Mais combien? Le chiffre de 1200 morts depuis le début des travaux de la coupe du monde, repris régulièrement dans la presse, provient de la confédération syndicale internationale. Il n'y a pas de suivi des décès de migrants au Qatar, ils se sont donc référés aux décès enregistrés auprès des ambassades d'Inde et du Népal (d'où proviennent 60% des migrants travaillant au Qatar) pour obtenir ce résultat.
Chiffre invérifiable
Hélas, ce chiffre choc ne prouve pas grand chose, comme l'a constaté la BBC. Premièrement, il y a d'autres nationalités qui travaillent dans le pays (en particulier en provenance du Bangla Desh) ce qui veut dire que le vrai nombre de décès de migrants dans le pays pourrait être plus élevé.
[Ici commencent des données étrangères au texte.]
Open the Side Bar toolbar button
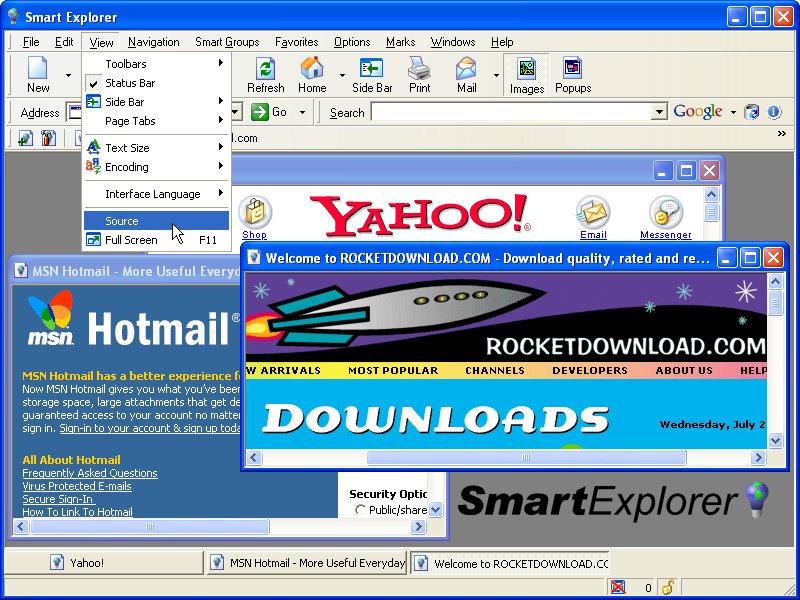800x600 pixels. tap(371, 74)
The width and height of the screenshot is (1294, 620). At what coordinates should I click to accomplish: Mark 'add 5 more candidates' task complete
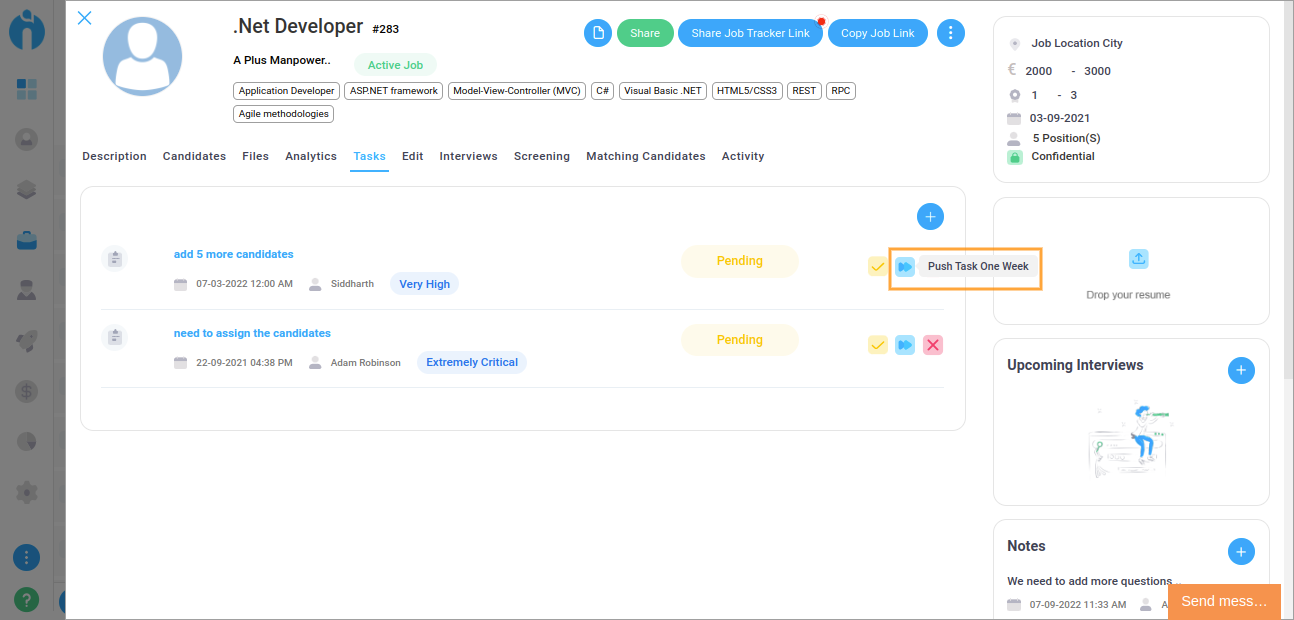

Mais il est surtout très exagéré de lier ce nombre de décès total à la préparation de la coupe du monde au Qatar. Car rappelons-le : il s'agit de l'ensemble des décès de migrants indiens et népalais depuis le début du chantier de la coupe du monde. Or :
- tous les migrants ne travaillent pas dans le bâtiment; Il est absurde d'affecter à la coupe du monde le décès d'un employé de maison dans un accident domestique par exemple.
- Tous les migrants qui travaillent dans le bâtiment ne travaillent pas pour la coupe du monde. Certes, tous les chantiers sont subordonnés au planning de l’événement sportif; mais sans la coupe du monde, il est certain qu'on construirait beaucoup de gratte-ciels au Qatar de toute façon.
- Surtout, étant donné le nombre de migrants d'origine indienne ou népalaise qui résident au Qatar, Il est naturel qu'un certain nombre d'entre eux décèdent de mort naturelle, indépendamment de leurs conditions de travail. Pour savoir l'ampleur du problème, il faudrait observer une mortalité supérieure à la normale. Et ici, la "normale" est pour ces migrants la comparaison avec leur pays d'origine. Il y a environ 500 000 migrants indiens au Qatar; en Inde, en moyenne, sur 500 000 hommes d'âge compris entre 25 et 30 ans, on compte 1000 décès par an; la mortalité au Qatar (250 migrants indiens par an) est donc 4 fois plus faible que celle qui prévaut en Inde.
Dit autrement, un Indien exploité sur un chantier Qatari a 4 fois moins de chances de mourir que s'il était resté dans son pays.
Ne pas se tromper de combat
Les conditions de travail des migrants au Qatar sont indignes, et il est bon que les scandales de la fifa, et la future coupe du monde, mettent cela sous les projecteurs. Mais à trop vouloir sortir des chiffres chocs, on s'éloigne de la réalité. Comme dans le cas du Rana Plaza, le scandale peut être utile ou nuisible. Il est confortable de s'indigner contre les exploiteurs qataris; on pourrait rappeler que la seule perspective alternative offerte par l'Europe à ces migrants est la misère dans leur pays, ou la noyade en Méditerranée.